-- TO BE DONE --
Lay out the lines below as a Markdown table with a Number column for the row number and a Text column for the line, leaving out any blank lines. Include only the lines from the one that contains "At what coordinates" through the one that contains "pos(148,32)", both included.

-- EXERCISE INPUTS --
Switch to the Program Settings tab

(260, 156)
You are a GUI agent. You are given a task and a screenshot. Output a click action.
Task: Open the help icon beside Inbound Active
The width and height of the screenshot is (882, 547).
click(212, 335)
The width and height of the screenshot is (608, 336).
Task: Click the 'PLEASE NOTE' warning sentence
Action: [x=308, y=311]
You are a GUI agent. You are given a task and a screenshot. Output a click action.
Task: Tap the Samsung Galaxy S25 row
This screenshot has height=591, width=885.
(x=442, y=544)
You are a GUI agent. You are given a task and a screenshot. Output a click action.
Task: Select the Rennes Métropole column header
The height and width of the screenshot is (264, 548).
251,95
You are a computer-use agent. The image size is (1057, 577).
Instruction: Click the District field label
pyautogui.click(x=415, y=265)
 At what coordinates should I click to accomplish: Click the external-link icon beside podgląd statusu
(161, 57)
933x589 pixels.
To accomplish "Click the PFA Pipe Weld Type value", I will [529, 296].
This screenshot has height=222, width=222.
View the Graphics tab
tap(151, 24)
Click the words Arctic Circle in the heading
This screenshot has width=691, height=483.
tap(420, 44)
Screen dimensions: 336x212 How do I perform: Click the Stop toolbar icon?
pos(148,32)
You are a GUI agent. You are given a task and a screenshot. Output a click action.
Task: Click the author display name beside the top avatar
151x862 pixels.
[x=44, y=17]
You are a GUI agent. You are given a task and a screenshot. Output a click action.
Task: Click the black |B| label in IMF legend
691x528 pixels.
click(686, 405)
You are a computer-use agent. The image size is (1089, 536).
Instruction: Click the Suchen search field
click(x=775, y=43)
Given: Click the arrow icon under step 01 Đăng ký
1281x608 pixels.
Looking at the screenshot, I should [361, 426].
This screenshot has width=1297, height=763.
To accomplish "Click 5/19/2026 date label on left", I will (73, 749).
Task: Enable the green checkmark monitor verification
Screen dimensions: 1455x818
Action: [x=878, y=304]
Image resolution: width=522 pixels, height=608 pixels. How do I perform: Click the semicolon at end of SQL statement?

-- THE REPLY --
| Number | Text |
|---|---|
| 1 |  At what coordinates should I click to accomplish: Click the external-link icon beside podgląd statusu |
| 2 | (161, 57) |
| 3 | 933x589 pixels. |
| 4 | To accomplish "Click the PFA Pipe Weld Type value", I will [529, 296]. |
| 5 | This screenshot has height=222, width=222. |
| 6 | View the Graphics tab |
| 7 | tap(151, 24) |
| 8 | Click the words Arctic Circle in the heading |
| 9 | This screenshot has width=691, height=483. |
| 10 | tap(420, 44) |
| 11 | Screen dimensions: 336x212 How do I perform: Click the Stop toolbar icon? |
| 12 | pos(148,32) |